_Document text_:
>> begin
Monday, April 2, 2012

Become powerful beyond measure.

Without a doubt, this past experience to raise money and spread the awareness of Wounded Wear has been one of the most humbling of my life.  From the ground up, I have so many to thank.  But the person I want to thank most is my girlfriend, Jessica.  She has absolutely put up with me and the insurmountable amount of obsession that I put into my efforts to ensure that I kicked this challenge in its metaphorical nuts.  She was there during the whole weekend dealing with mixed feelings of boredom and legitimate concern.  She’s a gem and I am so lucky to have her by my side.  Jessica, thank you, and I love you with all of my heart.

This blog won’t be too profound.  What I would write has already been said, recorded on video, or spoke of in another blog.  I will just say that I am just getting warmed up.  My efforts to increase the awareness of both our wounded veterans and Wounded Wear are far from over.  Please spread this around where you can, when you can.  I’m not asking you to clog your friends’ feed up, but this will be my focus for the foreseeable future.  Expect to see something crazier in the upcoming months.  I have a few elite people included in on its planning process.  And I mean elite. 

You all will question my sanity and the sanity of my teammates when it’s all said and done… or perhaps you already are.  If you are, turn your head because it’s going to get pretty ugly.  Below are the video and recap of the event itself.  We managed to raise about $2500.  From just friends and family, that’s pretty damn good.  Thank you to all of you who donated; I know money is always tight – especially after the holidays and during tax season. 

The fight continues to spread the word.  Don’t fool yourself – this is a fight.  This country needs a good soul-cleansing and an unwavering appreciation of our wounded veterans is a good start.  Use these words and this video as a weapon to do so.  It’s up to you guys.  I am but one man.  So talk about it, blog about it, facespace it… you decide.  

Thank you, again, to all of you for your support. 

On race day, I did six laps total.  That includes the Hurricane heat on Saturday morning.  It took us about 3.5 hours to finish it.  We got done with that at 9:20 or so in the morning.  I still needed to eat and replenish my fluids.  I did that an washed all of the excess mud off of me.  Lap two for me started at around 10AM.  This was obviously my fasted lap.  I think, total, it took me an hour and a half to finish it.  After got back, I knew I needed to eat but had to just chug a bottle of Powerade and take off.  My friend John Henry was fighting off some serious cramps but decided to do this heat with me.  Three was bad.   I basically forgot to eat and felt it after about half way through.  My blood sugar dropped like a rock.  John Henry kept me going but just making small-talk, pithy jokes and such.  Once I got back I had realized that because I slowed due to my blood sugar dropping, I wasn’t going to be able to do five heats total in that day like I had wanted to.  I took a “break” for about an hour.
>> end
_Data block_:
>> begin
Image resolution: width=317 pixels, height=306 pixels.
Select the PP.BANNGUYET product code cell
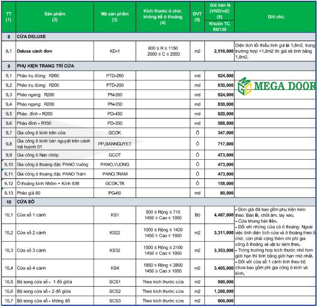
>> end
_Goals_:
a: List every length of time the blog post gives in its account of race day.
b: Return the passage of the blog post that begins with the words containing "You all will" and ends with "it… you decide.", copying it exactly.

_Replies_:
a:
- about 3.5 hours
- an hour and a half
- about an hour

b:
You all will question my sanity and the sanity of my teammates when it’s all said and done… or perhaps you already are.  If you are, turn your head because it’s going to get pretty ugly.  Below are the video and recap of the event itself.  We managed to raise about $2500.  From just friends and family, that’s pretty damn good.  Thank you to all of you who donated; I know money is always tight – especially after the holidays and during tax season. 

The fight continues to spread the word.  Don’t fool yourself – this is a fight.  This country needs a good soul-cleansing and an unwavering appreciation of our wounded veterans is a good start.  Use these words and this video as a weapon to do so.  It’s up to you guys.  I am but one man.  So talk about it, blog about it, facespace it… you decide.